Considerations for Antiretroviral Use in Patients with Coinfections
Last Updated: December 18, 2019; Last Reviewed: December 18, 2019
Panel's Key Considerations and Recommendations Regarding Tuberculosis/HIV Coinfection
Key Considerations and Recommendations
- Selection of tuberculosis (TB)-preventive treatment for individuals with HIV and latent tuberculosis infection (LTBI) should be based on the individual’s antiretroviral therapy (ART) regimen as noted below:
- Any ART regimen can be used when isoniazid alone is used for LTBI treatment (AIII).
- Efavirenz 600 mg once daily- or raltegravir 400 mg twice daily-based regimens (in combination with either abacavir/lamivudine or tenofovir disoproxil fumarate/emtricitabine) can be used without dose adjustment with once-weekly isoniazid plus rifapentine (AII).
- If rifampin or rifapentine is used to treat LTBI, clinicians should review Tables 21a through 21e to assess the potential for drug-drug interactions among different antiretroviral (ARV) drugs and the rifamycins (AIII).

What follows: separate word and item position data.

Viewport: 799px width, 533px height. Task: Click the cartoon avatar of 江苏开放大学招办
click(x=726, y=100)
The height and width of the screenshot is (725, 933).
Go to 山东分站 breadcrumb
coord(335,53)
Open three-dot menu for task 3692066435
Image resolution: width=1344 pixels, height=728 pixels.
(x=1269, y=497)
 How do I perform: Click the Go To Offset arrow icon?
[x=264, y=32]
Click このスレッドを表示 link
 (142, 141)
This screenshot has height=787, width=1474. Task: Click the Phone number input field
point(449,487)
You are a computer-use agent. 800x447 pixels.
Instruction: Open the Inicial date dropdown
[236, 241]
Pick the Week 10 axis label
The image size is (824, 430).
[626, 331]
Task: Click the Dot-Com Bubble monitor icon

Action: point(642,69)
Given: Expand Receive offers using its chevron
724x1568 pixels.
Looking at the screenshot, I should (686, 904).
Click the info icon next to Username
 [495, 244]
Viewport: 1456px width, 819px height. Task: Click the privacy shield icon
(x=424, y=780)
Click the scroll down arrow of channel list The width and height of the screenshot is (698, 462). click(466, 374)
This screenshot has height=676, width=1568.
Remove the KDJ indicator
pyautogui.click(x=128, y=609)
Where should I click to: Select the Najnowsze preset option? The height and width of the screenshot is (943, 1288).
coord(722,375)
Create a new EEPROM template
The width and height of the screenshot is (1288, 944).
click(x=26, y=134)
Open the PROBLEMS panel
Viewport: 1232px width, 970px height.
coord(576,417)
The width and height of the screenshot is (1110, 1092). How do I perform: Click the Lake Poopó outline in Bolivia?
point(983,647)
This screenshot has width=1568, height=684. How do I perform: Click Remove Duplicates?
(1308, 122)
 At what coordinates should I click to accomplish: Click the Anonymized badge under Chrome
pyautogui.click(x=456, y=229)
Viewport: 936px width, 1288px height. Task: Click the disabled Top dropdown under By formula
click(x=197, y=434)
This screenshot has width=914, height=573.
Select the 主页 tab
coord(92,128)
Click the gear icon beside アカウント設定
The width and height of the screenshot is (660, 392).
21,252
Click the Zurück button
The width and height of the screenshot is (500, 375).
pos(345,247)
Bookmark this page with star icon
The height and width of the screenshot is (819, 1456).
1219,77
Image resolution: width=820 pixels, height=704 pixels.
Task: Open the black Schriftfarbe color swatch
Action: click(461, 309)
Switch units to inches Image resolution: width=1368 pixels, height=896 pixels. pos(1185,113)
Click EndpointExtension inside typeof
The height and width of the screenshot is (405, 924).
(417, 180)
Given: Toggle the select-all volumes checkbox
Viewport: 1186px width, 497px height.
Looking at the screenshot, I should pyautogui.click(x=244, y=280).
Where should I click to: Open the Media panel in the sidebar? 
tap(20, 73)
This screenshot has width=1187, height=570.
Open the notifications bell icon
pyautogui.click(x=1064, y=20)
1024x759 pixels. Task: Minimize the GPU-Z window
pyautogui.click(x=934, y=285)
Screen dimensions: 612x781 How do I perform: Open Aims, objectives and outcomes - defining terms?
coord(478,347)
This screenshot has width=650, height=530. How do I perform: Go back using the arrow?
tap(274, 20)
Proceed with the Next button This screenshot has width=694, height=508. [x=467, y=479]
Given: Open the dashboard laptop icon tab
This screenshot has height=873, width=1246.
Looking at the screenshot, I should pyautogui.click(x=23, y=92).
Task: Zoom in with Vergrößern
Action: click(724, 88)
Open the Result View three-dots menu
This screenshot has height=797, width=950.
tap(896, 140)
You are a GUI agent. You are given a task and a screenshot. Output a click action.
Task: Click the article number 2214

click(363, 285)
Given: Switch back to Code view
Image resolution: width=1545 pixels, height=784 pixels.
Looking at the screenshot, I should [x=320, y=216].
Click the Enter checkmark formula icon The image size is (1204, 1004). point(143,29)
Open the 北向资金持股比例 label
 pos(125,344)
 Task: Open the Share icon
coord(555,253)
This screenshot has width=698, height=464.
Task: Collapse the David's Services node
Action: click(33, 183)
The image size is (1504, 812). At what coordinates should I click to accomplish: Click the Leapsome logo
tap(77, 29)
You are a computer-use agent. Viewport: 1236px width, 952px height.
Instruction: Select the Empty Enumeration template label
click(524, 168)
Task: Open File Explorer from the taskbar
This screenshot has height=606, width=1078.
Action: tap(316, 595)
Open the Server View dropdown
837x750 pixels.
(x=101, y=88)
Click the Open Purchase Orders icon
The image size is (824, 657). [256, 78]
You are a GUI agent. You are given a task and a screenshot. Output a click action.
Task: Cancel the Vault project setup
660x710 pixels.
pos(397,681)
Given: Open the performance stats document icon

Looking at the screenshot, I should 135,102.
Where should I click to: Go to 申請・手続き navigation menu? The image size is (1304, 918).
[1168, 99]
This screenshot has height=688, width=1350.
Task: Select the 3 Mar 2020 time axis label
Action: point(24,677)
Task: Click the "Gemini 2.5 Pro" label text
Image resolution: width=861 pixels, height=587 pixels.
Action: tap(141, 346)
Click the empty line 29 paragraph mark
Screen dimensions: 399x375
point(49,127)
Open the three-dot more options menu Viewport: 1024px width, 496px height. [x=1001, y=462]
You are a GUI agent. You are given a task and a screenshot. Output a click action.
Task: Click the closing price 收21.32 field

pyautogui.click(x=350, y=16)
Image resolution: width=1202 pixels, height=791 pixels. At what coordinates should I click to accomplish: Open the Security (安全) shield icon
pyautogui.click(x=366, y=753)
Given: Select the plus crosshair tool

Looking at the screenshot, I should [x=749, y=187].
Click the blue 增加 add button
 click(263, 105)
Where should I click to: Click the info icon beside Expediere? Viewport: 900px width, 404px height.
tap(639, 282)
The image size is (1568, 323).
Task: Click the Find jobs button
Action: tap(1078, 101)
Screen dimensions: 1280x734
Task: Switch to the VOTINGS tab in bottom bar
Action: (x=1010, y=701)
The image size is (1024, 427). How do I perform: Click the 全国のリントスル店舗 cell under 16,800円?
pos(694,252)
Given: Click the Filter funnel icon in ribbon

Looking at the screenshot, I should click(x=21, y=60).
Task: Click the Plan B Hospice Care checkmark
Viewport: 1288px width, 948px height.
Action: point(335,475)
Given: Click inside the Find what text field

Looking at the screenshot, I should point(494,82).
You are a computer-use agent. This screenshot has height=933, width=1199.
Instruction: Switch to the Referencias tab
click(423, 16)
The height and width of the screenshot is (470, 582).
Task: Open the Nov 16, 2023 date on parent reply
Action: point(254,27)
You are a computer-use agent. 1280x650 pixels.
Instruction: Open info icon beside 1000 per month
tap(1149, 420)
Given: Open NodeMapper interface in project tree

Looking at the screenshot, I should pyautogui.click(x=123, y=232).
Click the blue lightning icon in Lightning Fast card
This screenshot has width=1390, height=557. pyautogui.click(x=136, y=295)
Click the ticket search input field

- All patients with HIV and active TB who are not on ART should be started on ART as described below:
- CD4 T lymphocyte (CD4) cell counts <50 cells/mm3: Initiate ART as soon as possible, but within 2 weeks of starting TB treatment (AI).
- CD4 counts ≥50 cells/mm3: Initiate ART within 8 weeks of starting TB treatment (AI).
- During pregnancy, regardless of CD4 count: Initiate ART as early as feasible, for treatment of the person with HIV and to prevent HIV transmission to the infant (AIII).
- With tuberculous meningitis: When initiating ART early, patients should be closely monitored as high rates of adverse events and deaths have been reported in a randomized trial (AI).
- For patients with active TB who are receiving ART, the ARV regimen should be assessed with particular attention to potential drug-drug interactions between ARVs and TB drugs. The ARV regimen may need to be modified to permit use of the optimal TB treatment regimen (see Tables 21a through 21e for dosing recommendations).
- Rifamycin antibiotics (rifabutin, rifampin, and rifapentine), are critical components of TB treatment regimens and should be included in regimens for patients with both HIV and active TB, unless precluded because of TB resistance or toxicity. However, rifamycin antibiotics have a considerable potential for drug-drug interactions. Clinicians should review Tables 21a through 21e to assess the potential for interactions among different ARV drugs and the rifamycins (AIII).